Смешно! Это было совсем другое: то, что мне открылось в каморке за кулисами «Песочных часов». И крушение всего… Мой мир был так далеко от Иоганны, ей просто не находилось места в нем. Она была несовместима с ним. И не могла знать, что я вышел из оболочки Вальтера Занга и поэтому…
Но она объясняла по-другому: я был «как все мужчины». Она мне «надоела», я «думаю о другой»… Так она полагала. А бывшего боксера она просто не брала в расчет.
Я думал об этом вяло, занятый своим, своей бедой, своим крахом. И впервые, прощаясь, мы не договорились о следующем свидании.

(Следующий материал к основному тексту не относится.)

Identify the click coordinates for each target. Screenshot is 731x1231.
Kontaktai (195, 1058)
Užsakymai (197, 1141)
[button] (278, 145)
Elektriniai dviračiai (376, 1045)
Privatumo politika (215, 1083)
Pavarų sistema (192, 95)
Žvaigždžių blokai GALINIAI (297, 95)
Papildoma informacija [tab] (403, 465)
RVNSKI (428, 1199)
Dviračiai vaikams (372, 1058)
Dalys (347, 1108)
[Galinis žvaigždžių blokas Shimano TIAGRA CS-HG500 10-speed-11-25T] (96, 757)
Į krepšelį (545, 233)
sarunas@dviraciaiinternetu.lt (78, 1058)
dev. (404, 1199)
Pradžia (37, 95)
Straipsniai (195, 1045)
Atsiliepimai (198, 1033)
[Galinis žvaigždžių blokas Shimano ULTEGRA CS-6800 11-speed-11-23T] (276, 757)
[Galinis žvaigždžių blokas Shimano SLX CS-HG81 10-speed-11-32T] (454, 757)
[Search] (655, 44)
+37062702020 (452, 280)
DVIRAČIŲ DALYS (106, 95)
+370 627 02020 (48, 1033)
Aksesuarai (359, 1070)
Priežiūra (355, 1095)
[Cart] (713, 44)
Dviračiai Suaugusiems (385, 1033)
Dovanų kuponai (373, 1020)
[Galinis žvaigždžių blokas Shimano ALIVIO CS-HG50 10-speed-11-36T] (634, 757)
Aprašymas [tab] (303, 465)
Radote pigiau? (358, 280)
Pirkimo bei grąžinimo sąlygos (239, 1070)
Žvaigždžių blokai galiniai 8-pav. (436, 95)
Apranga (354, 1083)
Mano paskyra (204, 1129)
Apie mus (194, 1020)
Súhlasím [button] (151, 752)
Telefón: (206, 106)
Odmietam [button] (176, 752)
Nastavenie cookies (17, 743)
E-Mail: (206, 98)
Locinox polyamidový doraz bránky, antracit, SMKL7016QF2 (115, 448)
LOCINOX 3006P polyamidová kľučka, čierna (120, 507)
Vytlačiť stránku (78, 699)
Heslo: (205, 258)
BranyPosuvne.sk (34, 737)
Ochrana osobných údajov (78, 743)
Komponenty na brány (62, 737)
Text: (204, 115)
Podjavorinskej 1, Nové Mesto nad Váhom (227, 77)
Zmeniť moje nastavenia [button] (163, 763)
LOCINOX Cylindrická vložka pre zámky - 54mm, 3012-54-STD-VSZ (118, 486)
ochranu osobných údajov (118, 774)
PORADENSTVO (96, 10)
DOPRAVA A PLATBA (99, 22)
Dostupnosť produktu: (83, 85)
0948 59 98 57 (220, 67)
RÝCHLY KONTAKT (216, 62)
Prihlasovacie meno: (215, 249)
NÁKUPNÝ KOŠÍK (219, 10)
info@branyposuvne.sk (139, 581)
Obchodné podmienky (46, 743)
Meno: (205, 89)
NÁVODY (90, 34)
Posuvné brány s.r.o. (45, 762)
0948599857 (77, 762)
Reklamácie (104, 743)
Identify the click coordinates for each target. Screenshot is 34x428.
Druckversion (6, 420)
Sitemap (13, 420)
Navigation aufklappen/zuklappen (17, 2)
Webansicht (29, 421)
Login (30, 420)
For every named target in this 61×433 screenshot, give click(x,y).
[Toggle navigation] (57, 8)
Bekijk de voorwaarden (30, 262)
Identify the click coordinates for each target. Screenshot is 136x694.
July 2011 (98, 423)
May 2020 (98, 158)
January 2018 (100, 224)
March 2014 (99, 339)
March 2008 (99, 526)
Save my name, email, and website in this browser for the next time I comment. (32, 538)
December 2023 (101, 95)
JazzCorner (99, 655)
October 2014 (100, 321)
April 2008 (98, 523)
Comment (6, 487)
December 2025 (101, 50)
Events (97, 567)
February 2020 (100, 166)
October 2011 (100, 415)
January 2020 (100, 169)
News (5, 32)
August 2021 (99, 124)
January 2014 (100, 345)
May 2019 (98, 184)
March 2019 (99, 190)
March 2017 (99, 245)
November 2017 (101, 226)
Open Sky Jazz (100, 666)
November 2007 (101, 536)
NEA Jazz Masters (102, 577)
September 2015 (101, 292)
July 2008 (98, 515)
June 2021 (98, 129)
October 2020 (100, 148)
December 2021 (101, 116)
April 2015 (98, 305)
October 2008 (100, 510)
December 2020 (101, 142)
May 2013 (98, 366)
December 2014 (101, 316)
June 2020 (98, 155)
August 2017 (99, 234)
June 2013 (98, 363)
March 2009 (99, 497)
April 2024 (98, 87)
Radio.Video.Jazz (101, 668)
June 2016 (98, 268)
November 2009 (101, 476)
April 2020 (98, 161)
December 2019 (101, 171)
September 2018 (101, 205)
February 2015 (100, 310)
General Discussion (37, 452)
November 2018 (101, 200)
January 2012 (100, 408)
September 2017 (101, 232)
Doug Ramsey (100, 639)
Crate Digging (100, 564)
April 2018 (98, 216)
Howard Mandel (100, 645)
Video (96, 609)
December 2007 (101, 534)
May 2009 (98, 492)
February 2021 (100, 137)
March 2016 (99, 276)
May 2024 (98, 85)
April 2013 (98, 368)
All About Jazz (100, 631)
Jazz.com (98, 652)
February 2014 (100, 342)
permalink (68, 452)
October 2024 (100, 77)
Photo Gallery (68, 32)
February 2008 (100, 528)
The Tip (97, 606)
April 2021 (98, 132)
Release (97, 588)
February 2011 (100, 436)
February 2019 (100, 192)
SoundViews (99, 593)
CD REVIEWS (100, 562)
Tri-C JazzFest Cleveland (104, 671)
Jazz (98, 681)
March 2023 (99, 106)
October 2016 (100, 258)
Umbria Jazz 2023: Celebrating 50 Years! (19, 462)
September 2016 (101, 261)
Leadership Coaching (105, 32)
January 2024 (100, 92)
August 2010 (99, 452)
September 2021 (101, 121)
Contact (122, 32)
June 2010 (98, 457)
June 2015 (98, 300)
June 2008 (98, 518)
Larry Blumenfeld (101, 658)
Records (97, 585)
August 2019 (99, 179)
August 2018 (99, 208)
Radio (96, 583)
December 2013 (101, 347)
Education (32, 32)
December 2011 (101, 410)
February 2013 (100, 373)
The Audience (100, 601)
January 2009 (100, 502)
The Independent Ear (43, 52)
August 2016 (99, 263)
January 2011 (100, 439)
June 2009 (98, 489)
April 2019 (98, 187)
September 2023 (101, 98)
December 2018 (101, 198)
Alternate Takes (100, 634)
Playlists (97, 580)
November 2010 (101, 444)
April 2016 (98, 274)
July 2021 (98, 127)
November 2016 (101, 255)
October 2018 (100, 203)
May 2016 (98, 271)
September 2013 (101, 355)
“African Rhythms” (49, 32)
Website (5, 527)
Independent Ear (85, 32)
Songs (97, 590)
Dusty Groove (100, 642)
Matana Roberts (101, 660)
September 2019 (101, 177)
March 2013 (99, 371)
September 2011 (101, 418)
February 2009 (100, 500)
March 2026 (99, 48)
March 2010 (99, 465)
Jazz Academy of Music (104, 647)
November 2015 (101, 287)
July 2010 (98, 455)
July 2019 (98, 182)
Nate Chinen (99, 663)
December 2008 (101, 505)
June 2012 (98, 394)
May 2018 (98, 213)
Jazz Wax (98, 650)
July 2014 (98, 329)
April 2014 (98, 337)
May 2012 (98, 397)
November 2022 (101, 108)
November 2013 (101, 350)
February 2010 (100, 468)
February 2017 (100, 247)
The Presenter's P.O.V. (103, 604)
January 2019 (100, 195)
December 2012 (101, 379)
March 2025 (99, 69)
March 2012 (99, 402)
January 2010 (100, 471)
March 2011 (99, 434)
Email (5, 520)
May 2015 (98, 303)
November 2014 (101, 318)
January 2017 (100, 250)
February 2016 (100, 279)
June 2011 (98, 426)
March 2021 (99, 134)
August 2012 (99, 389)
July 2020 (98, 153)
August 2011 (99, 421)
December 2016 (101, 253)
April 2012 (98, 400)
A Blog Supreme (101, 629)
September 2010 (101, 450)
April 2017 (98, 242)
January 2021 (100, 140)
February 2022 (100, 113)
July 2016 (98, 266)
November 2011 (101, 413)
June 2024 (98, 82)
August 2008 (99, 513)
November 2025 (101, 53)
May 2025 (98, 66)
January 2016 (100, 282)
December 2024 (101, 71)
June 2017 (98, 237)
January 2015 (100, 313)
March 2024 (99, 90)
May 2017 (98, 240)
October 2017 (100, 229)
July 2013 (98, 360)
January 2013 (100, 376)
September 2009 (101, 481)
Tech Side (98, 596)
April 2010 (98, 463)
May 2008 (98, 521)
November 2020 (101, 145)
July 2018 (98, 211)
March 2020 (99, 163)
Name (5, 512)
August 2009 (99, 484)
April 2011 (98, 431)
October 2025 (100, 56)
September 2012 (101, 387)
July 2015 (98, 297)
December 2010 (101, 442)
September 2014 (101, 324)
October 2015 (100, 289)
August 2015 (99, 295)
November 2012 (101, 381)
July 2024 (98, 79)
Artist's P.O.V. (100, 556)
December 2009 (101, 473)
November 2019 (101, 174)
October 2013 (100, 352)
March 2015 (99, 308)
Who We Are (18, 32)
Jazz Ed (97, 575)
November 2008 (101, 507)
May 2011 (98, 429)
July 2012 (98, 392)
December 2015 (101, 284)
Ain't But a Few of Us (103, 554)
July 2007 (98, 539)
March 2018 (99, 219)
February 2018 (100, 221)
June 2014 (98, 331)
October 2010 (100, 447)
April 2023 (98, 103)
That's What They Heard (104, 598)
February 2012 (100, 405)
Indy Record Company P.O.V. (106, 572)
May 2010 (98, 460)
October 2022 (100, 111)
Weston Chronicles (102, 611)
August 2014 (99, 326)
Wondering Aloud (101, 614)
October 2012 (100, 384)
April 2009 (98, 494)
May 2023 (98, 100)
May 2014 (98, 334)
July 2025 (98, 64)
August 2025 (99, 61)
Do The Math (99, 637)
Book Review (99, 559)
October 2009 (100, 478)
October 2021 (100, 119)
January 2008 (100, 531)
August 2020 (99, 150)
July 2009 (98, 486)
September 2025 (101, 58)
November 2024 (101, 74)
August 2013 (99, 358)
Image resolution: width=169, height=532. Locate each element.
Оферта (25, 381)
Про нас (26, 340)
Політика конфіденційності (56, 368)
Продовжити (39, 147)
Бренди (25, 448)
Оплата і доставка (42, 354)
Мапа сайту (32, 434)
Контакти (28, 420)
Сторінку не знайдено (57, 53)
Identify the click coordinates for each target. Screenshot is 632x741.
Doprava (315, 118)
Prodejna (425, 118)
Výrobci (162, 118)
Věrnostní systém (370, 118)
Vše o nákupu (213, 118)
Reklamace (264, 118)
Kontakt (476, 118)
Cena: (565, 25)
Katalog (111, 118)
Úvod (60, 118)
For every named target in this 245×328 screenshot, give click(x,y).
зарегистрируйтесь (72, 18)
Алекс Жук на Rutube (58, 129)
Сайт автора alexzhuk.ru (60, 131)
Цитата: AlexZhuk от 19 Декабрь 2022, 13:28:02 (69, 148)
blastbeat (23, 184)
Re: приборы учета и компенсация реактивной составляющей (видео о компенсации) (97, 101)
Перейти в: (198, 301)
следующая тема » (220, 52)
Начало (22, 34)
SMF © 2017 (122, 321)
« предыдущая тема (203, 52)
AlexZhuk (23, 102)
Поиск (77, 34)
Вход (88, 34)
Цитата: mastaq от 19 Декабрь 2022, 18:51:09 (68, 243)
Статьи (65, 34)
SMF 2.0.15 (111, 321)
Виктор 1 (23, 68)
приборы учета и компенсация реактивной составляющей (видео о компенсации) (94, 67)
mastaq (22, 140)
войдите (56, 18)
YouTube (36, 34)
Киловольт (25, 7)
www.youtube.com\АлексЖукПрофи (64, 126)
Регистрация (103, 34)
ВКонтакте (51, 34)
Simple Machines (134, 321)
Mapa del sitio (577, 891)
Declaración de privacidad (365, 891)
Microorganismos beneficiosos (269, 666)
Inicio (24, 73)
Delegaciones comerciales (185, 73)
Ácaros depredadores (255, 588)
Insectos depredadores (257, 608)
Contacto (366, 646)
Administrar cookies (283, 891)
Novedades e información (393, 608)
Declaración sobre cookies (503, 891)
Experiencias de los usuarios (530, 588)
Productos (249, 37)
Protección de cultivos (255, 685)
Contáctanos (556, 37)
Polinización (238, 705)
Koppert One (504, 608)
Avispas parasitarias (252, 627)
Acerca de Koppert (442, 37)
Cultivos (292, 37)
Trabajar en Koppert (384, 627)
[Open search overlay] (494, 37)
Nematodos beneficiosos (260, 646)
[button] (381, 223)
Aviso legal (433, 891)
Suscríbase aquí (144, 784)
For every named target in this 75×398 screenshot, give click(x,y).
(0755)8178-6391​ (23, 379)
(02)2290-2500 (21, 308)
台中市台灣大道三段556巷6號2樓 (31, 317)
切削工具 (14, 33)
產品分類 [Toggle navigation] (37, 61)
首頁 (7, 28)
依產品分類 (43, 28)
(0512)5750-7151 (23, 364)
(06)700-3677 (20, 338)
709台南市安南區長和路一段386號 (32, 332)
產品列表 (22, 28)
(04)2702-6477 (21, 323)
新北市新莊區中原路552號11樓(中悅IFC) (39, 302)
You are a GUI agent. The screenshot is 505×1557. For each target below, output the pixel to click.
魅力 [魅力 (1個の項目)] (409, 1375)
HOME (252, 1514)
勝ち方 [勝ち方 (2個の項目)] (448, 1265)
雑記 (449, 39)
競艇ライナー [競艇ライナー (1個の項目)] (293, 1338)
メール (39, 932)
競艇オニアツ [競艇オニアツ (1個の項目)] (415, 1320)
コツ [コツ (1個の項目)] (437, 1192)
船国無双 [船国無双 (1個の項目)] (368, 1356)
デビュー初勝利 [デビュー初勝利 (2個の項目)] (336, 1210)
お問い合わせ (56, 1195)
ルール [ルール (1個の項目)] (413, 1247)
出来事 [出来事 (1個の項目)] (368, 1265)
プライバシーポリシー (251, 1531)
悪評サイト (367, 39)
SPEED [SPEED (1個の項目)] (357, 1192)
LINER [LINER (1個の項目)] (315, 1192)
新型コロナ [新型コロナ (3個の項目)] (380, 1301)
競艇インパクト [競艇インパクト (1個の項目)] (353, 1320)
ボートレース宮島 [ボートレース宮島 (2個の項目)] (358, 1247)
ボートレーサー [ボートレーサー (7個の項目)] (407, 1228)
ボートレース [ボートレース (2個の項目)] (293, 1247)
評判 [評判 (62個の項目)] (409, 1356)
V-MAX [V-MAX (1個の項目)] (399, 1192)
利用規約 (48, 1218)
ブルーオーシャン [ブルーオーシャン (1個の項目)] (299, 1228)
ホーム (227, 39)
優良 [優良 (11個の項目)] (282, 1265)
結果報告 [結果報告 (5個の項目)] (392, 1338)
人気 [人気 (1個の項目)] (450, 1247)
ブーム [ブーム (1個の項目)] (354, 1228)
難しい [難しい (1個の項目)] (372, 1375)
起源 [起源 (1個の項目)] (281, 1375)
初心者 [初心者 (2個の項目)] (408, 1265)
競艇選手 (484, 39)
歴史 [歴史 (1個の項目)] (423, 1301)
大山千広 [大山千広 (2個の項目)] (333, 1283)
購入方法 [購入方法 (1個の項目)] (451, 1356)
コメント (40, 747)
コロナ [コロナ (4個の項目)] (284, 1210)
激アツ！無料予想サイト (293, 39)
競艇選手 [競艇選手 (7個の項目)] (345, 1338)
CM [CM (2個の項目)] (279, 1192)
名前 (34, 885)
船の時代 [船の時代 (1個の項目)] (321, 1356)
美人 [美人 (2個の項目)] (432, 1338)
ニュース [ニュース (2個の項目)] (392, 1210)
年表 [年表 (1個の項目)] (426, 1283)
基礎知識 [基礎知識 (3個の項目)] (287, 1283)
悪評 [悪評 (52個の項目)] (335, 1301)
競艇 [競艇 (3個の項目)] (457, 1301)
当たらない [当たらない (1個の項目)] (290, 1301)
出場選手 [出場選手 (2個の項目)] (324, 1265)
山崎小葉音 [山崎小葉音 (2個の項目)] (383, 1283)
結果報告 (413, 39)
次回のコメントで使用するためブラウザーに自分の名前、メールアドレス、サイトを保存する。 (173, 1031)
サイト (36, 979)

Я спешил… Досадным образом, перед самым моим носом в светофоре вспыхнул красный свет. Поневоле я остановился. Рядом стоял слепой с овчаркой. Ясно, что это был другой: совсем молодой, — может быть, из-под Москвы? И овчарка была молодая, она так и рвалась вперед… Они оба выглядели очень одинокими в толпе: и слепой юноша и собака. Но все-таки менее одинокими, чем я.
Не знаю по какой ассоциации, мне вдруг вспомнилось, что сегодня — день моего рождения.
Вечером пришел Шониг, — это был четверг, — он сказал: «Вальтера опять хотели забрать в трудовой отряд. На месяц. Там некому сгружать овощи».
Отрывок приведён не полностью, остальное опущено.